TASK TO COMPLETE >> Transcribe, word for word and without additions, each line below from the one containing "Screen dimensions: 1920x1080" through the one containing "Image resolution: width=1920", both ends included.

---------- DATASET CONTENT ----------

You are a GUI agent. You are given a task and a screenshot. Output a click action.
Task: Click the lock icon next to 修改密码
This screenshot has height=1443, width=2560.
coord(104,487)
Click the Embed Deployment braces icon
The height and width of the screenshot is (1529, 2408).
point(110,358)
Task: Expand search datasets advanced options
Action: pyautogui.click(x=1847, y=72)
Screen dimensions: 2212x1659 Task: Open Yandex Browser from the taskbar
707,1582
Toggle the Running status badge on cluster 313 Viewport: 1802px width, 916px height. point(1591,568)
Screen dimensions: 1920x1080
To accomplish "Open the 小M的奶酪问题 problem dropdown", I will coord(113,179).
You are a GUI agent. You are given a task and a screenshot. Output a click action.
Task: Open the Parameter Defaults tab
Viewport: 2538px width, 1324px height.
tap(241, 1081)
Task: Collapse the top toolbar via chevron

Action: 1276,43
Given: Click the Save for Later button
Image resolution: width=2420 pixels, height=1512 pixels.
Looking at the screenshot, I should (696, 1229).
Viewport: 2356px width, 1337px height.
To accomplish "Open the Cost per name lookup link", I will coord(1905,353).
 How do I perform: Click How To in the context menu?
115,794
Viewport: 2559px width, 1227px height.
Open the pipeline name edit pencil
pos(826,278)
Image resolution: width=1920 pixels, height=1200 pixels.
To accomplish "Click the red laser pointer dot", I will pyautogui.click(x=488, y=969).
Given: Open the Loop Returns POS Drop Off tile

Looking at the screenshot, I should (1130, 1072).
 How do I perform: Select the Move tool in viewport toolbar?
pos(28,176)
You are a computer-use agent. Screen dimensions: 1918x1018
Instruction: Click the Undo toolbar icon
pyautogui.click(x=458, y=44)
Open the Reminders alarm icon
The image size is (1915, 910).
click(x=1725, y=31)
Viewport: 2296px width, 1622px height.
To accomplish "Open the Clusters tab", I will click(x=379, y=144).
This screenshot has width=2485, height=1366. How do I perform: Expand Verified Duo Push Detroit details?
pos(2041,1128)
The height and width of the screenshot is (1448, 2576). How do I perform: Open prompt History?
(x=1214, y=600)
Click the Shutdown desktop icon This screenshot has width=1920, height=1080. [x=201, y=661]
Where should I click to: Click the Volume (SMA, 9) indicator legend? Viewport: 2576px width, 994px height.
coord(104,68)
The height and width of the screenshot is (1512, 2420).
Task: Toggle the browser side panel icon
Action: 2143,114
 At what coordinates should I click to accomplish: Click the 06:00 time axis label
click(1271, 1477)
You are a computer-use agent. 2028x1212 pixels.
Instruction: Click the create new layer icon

----------

WRITTEN RESPONSE >>
Screen dimensions: 1920x1080
To accomplish "Open the 小M的奶酪问题 problem dropdown", I will coord(113,179).
You are a GUI agent. You are given a task and a screenshot. Output a click action.
Task: Open the Parameter Defaults tab
Viewport: 2538px width, 1324px height.
tap(241, 1081)
Task: Collapse the top toolbar via chevron

Action: 1276,43
Given: Click the Save for Later button
Image resolution: width=2420 pixels, height=1512 pixels.
Looking at the screenshot, I should (696, 1229).
Viewport: 2356px width, 1337px height.
To accomplish "Open the Cost per name lookup link", I will coord(1905,353).
 How do I perform: Click How To in the context menu?
115,794
Viewport: 2559px width, 1227px height.
Open the pipeline name edit pencil
pos(826,278)
Image resolution: width=1920 pixels, height=1200 pixels.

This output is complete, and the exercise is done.